**WHAT YOU HAVE TO DO**: Reproduce verbatim the line where "Pikante Speisen (349, 384)" occurs, along with all following lines down to the last line of the data.

**DATA LISTING**:
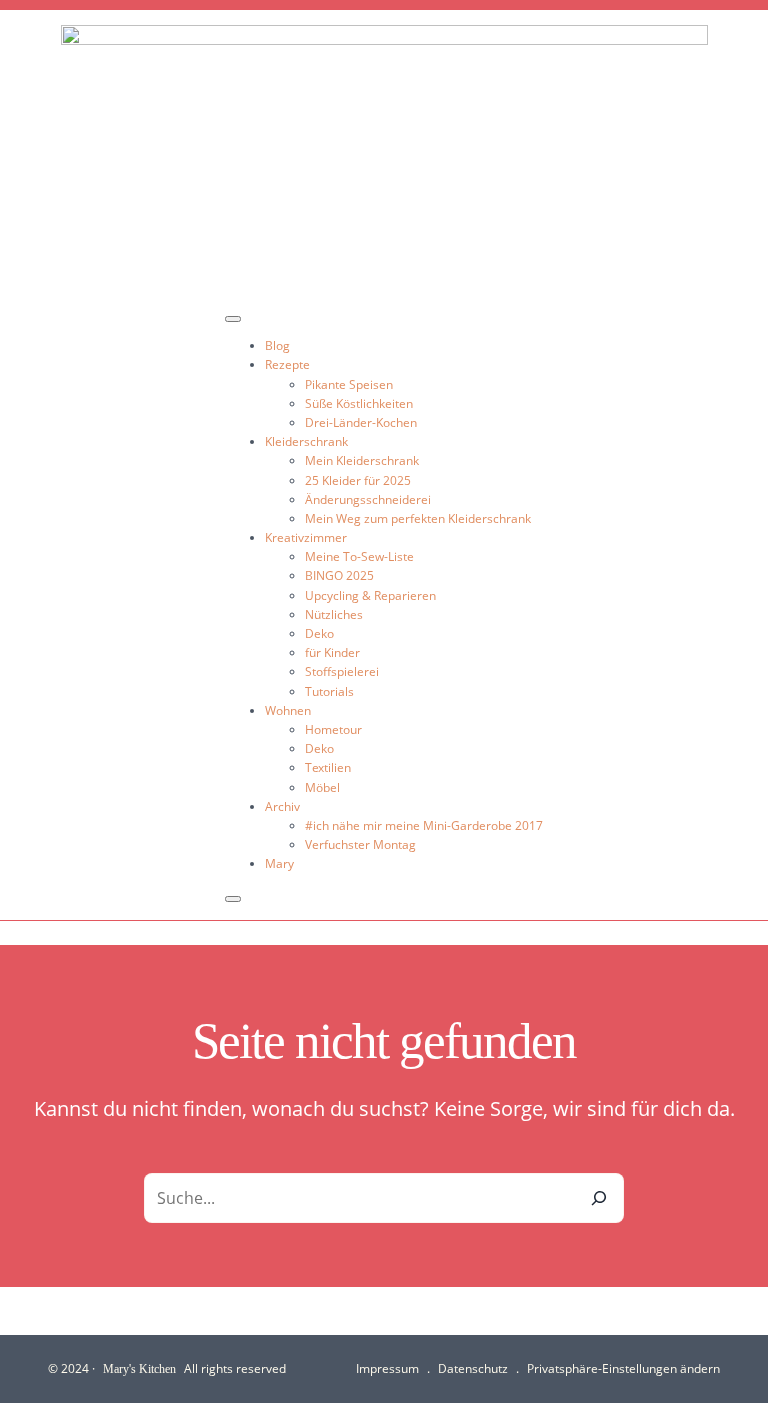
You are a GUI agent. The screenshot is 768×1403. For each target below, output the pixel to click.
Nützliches (334, 614)
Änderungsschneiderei (368, 499)
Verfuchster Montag (360, 844)
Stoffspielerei (342, 671)
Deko (319, 633)
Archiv (282, 806)
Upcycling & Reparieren (370, 595)
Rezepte (287, 364)
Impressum (387, 1368)
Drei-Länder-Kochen (361, 422)
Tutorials (329, 691)
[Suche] (599, 1198)
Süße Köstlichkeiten (359, 403)
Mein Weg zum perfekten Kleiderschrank (418, 518)
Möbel (322, 787)
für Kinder (332, 652)
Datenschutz (473, 1368)
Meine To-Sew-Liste (359, 556)
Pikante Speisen (349, 384)
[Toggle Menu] (233, 319)
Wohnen (288, 710)
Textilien (328, 767)
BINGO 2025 (339, 575)
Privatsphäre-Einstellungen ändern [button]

**WRITTEN SOLUTION**:
Pikante Speisen (349, 384)
[Toggle Menu] (233, 319)
Wohnen (288, 710)
Textilien (328, 767)
BINGO 2025 (339, 575)
Privatsphäre-Einstellungen ändern [button]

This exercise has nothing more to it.